RFK Jr. Officially Has the Weirdest Employee Screening Process Ever
Robert F. Kennedy Jr. hasn’t been confirmed yet, but he already is preparing to hire people.
Robert F. Kennedy Jr., Donald Trump’s pick to run the Department of Health and Human Services, is already taking applications for people to work for him—and they include some bizarre questions.
Puck News reported Friday that the anti-vaccine activist has a form on his “Make America Healthy Again” website where applicants can respond to a series of questions by selecting some odd pre-written responses.

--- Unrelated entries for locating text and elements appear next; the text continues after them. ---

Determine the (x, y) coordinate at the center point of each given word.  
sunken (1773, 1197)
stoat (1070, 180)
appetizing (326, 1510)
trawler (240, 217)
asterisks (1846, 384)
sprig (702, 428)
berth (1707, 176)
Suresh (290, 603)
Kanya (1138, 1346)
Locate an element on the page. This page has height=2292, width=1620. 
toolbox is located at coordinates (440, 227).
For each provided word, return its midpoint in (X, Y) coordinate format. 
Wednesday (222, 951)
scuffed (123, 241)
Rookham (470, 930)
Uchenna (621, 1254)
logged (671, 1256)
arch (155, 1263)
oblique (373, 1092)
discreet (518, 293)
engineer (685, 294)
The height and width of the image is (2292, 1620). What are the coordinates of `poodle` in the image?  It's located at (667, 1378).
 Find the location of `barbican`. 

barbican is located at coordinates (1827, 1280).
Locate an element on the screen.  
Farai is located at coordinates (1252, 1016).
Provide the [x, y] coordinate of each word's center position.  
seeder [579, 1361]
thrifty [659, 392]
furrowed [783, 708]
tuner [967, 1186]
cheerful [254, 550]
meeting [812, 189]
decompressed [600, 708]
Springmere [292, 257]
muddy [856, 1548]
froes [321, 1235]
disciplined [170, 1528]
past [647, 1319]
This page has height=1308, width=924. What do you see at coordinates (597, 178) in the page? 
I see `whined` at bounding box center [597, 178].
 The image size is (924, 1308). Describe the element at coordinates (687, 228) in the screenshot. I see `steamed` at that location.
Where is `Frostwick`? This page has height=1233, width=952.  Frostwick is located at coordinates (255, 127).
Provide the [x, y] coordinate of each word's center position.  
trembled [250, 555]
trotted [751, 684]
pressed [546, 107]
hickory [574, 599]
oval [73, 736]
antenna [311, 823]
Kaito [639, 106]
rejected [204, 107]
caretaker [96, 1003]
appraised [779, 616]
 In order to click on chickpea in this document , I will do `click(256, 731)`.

Job hunters have to fill out a 90-minute questionnaire that recommends one be “well rested, have recently eaten, and will not be disturbed” before beginning. The questions themselves seem to concern personality traits, with applicants having to choose responses such as “Modesty doesn’t become me,” “I get upset when people don’t notice how I look when I go out in public,” and “I can usually talk my way out of anything.”
Kennedy has some unusual views, including believing that the Covid-19 pandemic was planned, AIDS isn’t caused by HIV, and that WiFi causes cancer, so it’s not a big surprise that he would have an unusual application process. However, at this point, Kennedy has not even begun his Senate confirmation hearings, let alone been sworn into Trump’s Cabinet, so these applications don’t meet federal hiring standards and laws.
If Kennedy is confirmed, it will be interesting to see if his application process faces legal challenges, especially since many federal agencies are unionized. Trump has pledged to purge the civil service of his opponents and is putting Elon Musk and Vivek Ramaswamy in charge of “government efficiency,” which effectively means massive cuts to government programs and the firing of civil servants in large numbers.
Kennedy’s strange hiring standards may not initially hold up, but if Trump and his new friends get their way on overhauling the civil service, these kinds of unusual applications could become the norm in the federal bureaucracy, to the detriment of the government actually functioning well.